When the price of the good on the x-axis falls, the budget line rotates around the y-axis intercept and becomes flatter. The person moves to a new consumption point. The new consumption bundle satisfies all three properties: It is on the new budget line, it is on the highest attainable indifference curve, and the MRS equals the slope of the new budget line.
When the price of a good changes, tracking the change in the quantity of the good consumed reveals the demand curve for that good.

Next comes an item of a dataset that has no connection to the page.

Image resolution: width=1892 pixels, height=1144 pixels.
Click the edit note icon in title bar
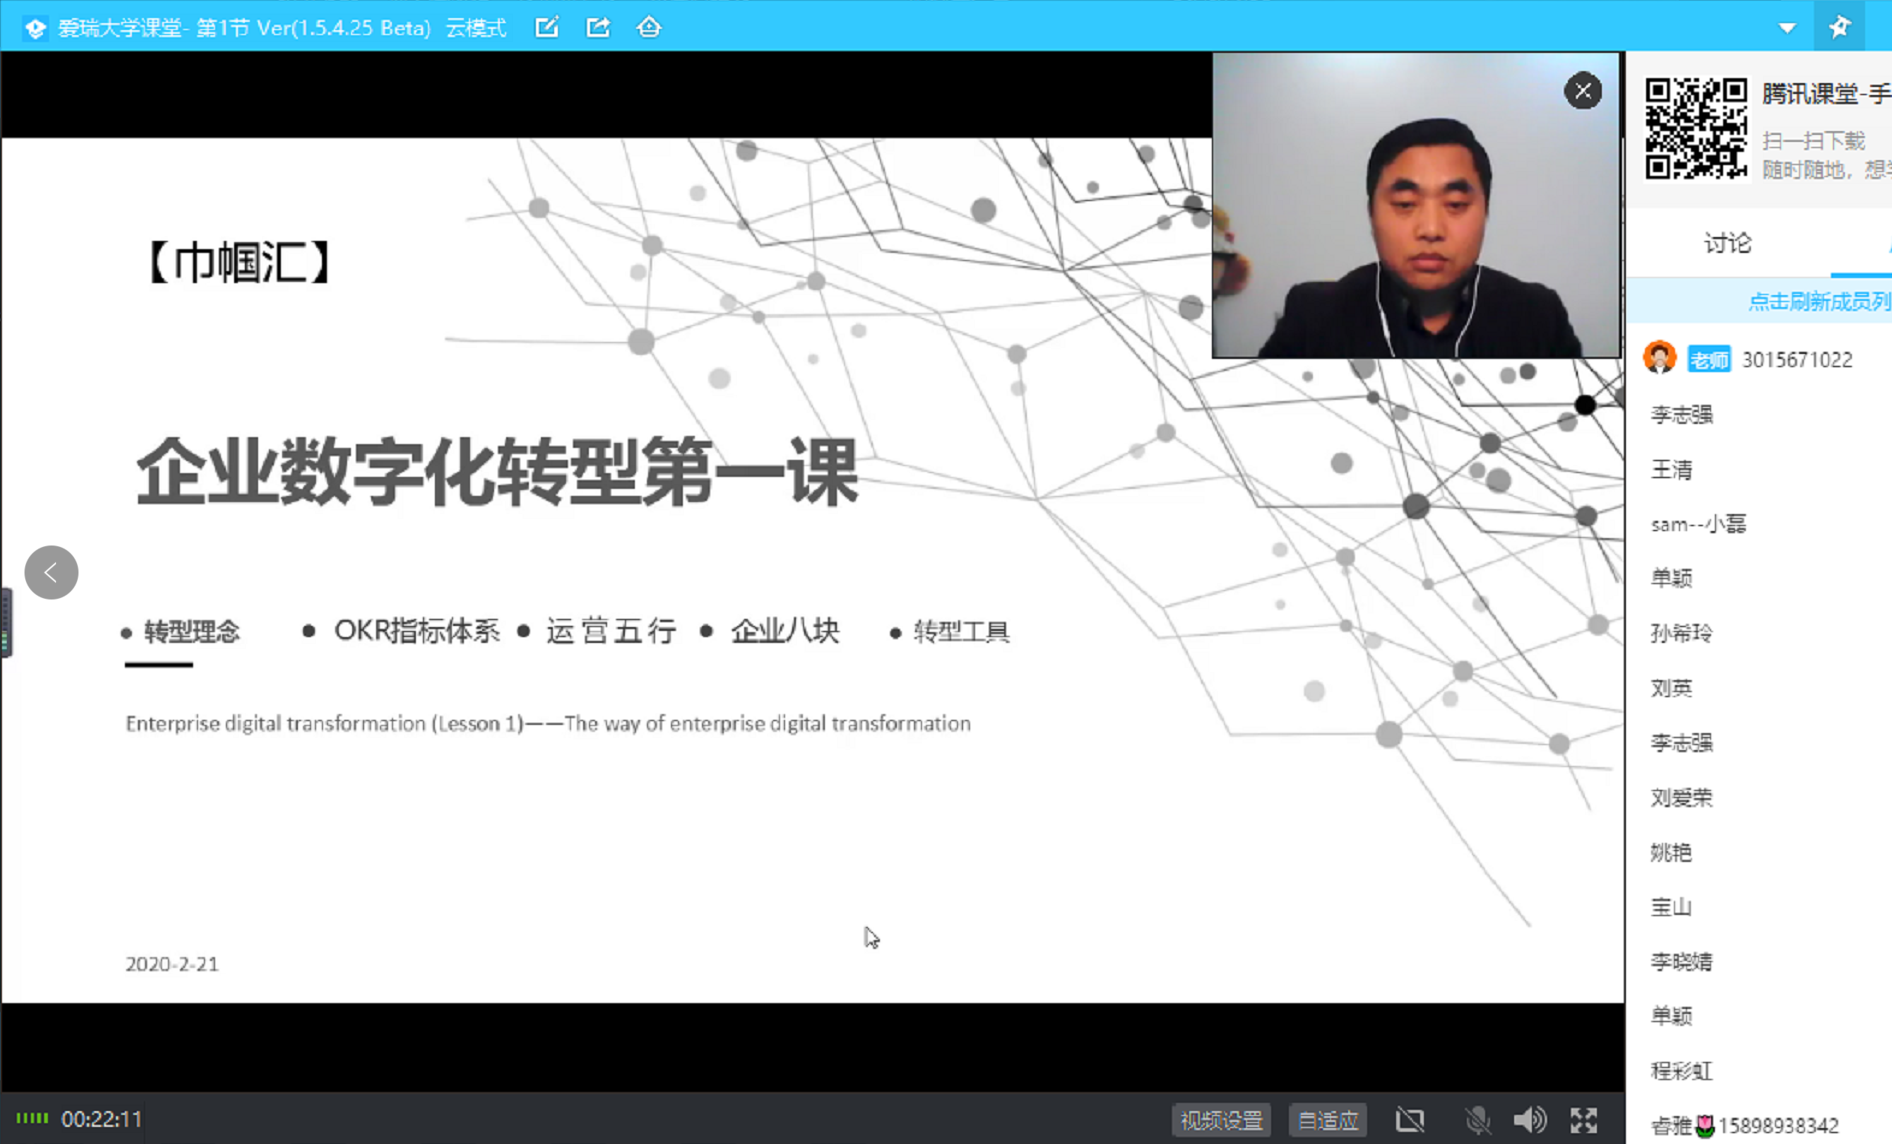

Substitution Effect and Income Effect
For a normal good, a rise in price always decreases the quantity consumed. This result is shown by breaking the price effect into two parts, as illustrated in the figure in which the price of movies rises:
T
he substitution effect is the effect of a change in price on the quantity bought when the consumer (hypothetically) remains indifferent between the original situation and the new one. The substitution effect is showing by moving the new budget line (with its new slope) so that it is tangent to the initial indifference curve. This procedure creates a (hypothetical) new best affordable point using the initial indifference curve and the hypothetical budget line. Comparing the initial best affordable point to this new one captures the substitution effect. In the figure this compares point a to point b. The substitution effect of a rise in price always leads to a decrease in the quantity consumed.
The income effect is the effect on the quantity bought of a change in income sufficient to shift the hypothetical budget line used to measure the substitution effect so that it is the same as the actual new budget line. This process is the movement from point b to point d in the figure. For a rise in price, this change requires a decrease in income. For a normal good, the decrease in income decreases the quantity consumed. So for a normal good, the substitution effect and the income effect reinforce each other: both demonstrate that the quantity consumed decreases.